§ **DO THIS**
Output every line of the data below unchanged, from the first line to the last.

§ **SUPPLIED RECORDS**

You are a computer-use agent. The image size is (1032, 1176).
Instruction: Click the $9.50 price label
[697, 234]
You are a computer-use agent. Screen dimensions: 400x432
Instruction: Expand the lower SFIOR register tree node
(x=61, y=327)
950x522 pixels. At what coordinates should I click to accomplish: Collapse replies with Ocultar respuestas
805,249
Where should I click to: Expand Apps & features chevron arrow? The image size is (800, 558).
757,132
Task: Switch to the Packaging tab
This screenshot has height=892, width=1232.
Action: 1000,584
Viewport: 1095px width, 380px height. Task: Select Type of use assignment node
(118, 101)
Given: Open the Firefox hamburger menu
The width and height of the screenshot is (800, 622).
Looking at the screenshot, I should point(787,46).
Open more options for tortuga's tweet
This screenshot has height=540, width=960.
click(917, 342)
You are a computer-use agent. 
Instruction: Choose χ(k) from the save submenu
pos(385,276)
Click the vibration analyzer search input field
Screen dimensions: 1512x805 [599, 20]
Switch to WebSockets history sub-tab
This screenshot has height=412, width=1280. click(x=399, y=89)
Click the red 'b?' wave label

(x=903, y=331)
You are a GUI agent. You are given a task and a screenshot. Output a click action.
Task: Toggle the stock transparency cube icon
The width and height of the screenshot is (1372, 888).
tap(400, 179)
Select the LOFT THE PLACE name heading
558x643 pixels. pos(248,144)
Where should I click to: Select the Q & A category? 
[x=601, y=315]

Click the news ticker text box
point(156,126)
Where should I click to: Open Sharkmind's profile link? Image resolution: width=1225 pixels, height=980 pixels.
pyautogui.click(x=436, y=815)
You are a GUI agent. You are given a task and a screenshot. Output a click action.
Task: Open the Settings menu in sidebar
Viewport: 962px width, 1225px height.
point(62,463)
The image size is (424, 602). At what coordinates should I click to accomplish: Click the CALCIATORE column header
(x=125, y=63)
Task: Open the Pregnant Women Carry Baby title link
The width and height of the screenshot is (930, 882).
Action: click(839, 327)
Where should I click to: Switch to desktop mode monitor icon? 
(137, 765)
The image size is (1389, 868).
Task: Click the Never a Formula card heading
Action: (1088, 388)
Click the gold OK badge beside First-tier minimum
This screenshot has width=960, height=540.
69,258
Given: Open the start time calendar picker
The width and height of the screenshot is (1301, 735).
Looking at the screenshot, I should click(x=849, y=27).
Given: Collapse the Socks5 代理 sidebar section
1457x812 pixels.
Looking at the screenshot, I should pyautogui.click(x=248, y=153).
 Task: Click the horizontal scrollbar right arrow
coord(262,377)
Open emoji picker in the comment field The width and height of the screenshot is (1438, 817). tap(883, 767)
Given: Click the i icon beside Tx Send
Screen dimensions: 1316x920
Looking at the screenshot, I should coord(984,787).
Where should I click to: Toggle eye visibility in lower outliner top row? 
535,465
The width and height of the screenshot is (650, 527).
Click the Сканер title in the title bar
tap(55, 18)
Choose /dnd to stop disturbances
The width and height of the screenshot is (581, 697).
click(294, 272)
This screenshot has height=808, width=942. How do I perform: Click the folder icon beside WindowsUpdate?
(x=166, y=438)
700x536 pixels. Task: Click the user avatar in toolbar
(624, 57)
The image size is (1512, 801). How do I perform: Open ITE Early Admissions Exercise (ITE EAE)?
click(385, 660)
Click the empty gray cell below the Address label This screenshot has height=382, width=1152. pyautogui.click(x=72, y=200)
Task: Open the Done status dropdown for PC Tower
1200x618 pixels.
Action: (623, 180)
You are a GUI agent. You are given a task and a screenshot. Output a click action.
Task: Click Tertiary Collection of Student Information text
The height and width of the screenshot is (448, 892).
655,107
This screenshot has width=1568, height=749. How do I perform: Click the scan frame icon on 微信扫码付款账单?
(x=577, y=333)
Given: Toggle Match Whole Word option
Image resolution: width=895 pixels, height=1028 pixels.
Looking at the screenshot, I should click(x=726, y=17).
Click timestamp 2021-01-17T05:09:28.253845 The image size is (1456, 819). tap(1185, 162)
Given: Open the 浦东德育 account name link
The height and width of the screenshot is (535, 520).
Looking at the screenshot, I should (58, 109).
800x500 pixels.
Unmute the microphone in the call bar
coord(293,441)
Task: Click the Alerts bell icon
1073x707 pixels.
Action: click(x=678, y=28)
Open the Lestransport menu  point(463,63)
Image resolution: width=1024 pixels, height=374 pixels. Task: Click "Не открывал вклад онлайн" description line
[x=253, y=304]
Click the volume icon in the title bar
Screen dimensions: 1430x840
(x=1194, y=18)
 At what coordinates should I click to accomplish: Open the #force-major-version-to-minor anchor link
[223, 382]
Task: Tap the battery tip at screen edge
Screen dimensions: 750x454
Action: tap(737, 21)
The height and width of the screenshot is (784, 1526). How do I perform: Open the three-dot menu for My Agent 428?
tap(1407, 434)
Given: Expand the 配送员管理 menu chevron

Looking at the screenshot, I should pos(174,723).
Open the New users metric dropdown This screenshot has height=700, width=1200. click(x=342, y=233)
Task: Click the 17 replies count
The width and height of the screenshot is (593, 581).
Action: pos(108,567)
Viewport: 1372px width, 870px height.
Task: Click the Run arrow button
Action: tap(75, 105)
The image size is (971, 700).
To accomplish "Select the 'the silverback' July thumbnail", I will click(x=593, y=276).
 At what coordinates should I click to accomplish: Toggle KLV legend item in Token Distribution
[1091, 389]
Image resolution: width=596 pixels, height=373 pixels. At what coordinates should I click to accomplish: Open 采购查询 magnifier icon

§ **SOLVED PROBLEM**
You are a computer-use agent. The image size is (1032, 1176).
Instruction: Click the $9.50 price label
[697, 234]
You are a computer-use agent. Screen dimensions: 400x432
Instruction: Expand the lower SFIOR register tree node
(x=61, y=327)
950x522 pixels. At what coordinates should I click to accomplish: Collapse replies with Ocultar respuestas
805,249
Where should I click to: Expand Apps & features chevron arrow? The image size is (800, 558).
757,132
Task: Switch to the Packaging tab
This screenshot has height=892, width=1232.
Action: 1000,584
Viewport: 1095px width, 380px height. Task: Select Type of use assignment node
(118, 101)
Given: Open the Firefox hamburger menu
The width and height of the screenshot is (800, 622).
Looking at the screenshot, I should point(787,46).
Open more options for tortuga's tweet
This screenshot has height=540, width=960.
click(917, 342)
You are a computer-use agent. 
Instruction: Choose χ(k) from the save submenu
pos(385,276)
Click the vibration analyzer search input field
Screen dimensions: 1512x805 [599, 20]
Switch to WebSockets history sub-tab
This screenshot has height=412, width=1280. click(x=399, y=89)
Click the red 'b?' wave label

(x=903, y=331)
You are a GUI agent. You are given a task and a screenshot. Output a click action.
Task: Toggle the stock transparency cube icon
The width and height of the screenshot is (1372, 888).
tap(400, 179)
Select the LOFT THE PLACE name heading
558x643 pixels. pos(248,144)
Where should I click to: Select the Q & A category? 
[x=601, y=315]

Click the news ticker text box
point(156,126)
Where should I click to: Open Sharkmind's profile link? Image resolution: width=1225 pixels, height=980 pixels.
pyautogui.click(x=436, y=815)
You are a GUI agent. You are given a task and a screenshot. Output a click action.
Task: Open the Settings menu in sidebar
Viewport: 962px width, 1225px height.
point(62,463)
The image size is (424, 602). At what coordinates should I click to accomplish: Click the CALCIATORE column header
(x=125, y=63)
Task: Open the Pregnant Women Carry Baby title link
The width and height of the screenshot is (930, 882).
Action: click(839, 327)
Where should I click to: Switch to desktop mode monitor icon? 
(137, 765)
The image size is (1389, 868).
Task: Click the Never a Formula card heading
Action: (1088, 388)
Click the gold OK badge beside First-tier minimum
This screenshot has width=960, height=540.
69,258
Given: Open the start time calendar picker
The width and height of the screenshot is (1301, 735).
Looking at the screenshot, I should click(x=849, y=27).
Given: Collapse the Socks5 代理 sidebar section
1457x812 pixels.
Looking at the screenshot, I should pyautogui.click(x=248, y=153).
 Task: Click the horizontal scrollbar right arrow
coord(262,377)
Open emoji picker in the comment field The width and height of the screenshot is (1438, 817). tap(883, 767)
Given: Click the i icon beside Tx Send
Screen dimensions: 1316x920
Looking at the screenshot, I should coord(984,787).
Where should I click to: Toggle eye visibility in lower outliner top row? 
535,465
The width and height of the screenshot is (650, 527).
Click the Сканер title in the title bar
tap(55, 18)
Choose /dnd to stop disturbances
The width and height of the screenshot is (581, 697).
click(294, 272)
This screenshot has height=808, width=942. How do I perform: Click the folder icon beside WindowsUpdate?
(x=166, y=438)
700x536 pixels. Task: Click the user avatar in toolbar
(624, 57)
The image size is (1512, 801). How do I perform: Open ITE Early Admissions Exercise (ITE EAE)?
click(385, 660)
Click the empty gray cell below the Address label This screenshot has height=382, width=1152. pyautogui.click(x=72, y=200)
Task: Open the Done status dropdown for PC Tower
1200x618 pixels.
Action: (623, 180)
You are a GUI agent. You are given a task and a screenshot. Output a click action.
Task: Click Tertiary Collection of Student Information text
The height and width of the screenshot is (448, 892).
655,107
This screenshot has width=1568, height=749. How do I perform: Click the scan frame icon on 微信扫码付款账单?
(x=577, y=333)
Given: Toggle Match Whole Word option
Image resolution: width=895 pixels, height=1028 pixels.
Looking at the screenshot, I should click(x=726, y=17).
Click timestamp 2021-01-17T05:09:28.253845 The image size is (1456, 819). tap(1185, 162)
Given: Open the 浦东德育 account name link
The height and width of the screenshot is (535, 520).
Looking at the screenshot, I should (58, 109).
800x500 pixels.
Unmute the microphone in the call bar
coord(293,441)
Task: Click the Alerts bell icon
1073x707 pixels.
Action: click(x=678, y=28)
Open the Lestransport menu  point(463,63)
Image resolution: width=1024 pixels, height=374 pixels. Task: Click "Не открывал вклад онлайн" description line
[x=253, y=304]
Click the volume icon in the title bar
Screen dimensions: 1430x840
(x=1194, y=18)
 At what coordinates should I click to accomplish: Open the #force-major-version-to-minor anchor link
[223, 382]
Task: Tap the battery tip at screen edge
Screen dimensions: 750x454
Action: tap(737, 21)
The height and width of the screenshot is (784, 1526). How do I perform: Open the three-dot menu for My Agent 428?
tap(1407, 434)
Given: Expand the 配送员管理 menu chevron

Looking at the screenshot, I should pos(174,723).
Open the New users metric dropdown This screenshot has height=700, width=1200. click(x=342, y=233)
Task: Click the 17 replies count
The width and height of the screenshot is (593, 581).
Action: pos(108,567)
Viewport: 1372px width, 870px height.
Task: Click the Run arrow button
Action: tap(75, 105)
The image size is (971, 700).
To accomplish "Select the 'the silverback' July thumbnail", I will click(x=593, y=276).
 At what coordinates should I click to accomplish: Toggle KLV legend item in Token Distribution
[1091, 389]
Image resolution: width=596 pixels, height=373 pixels. At what coordinates should I click to accomplish: Open 采购查询 magnifier icon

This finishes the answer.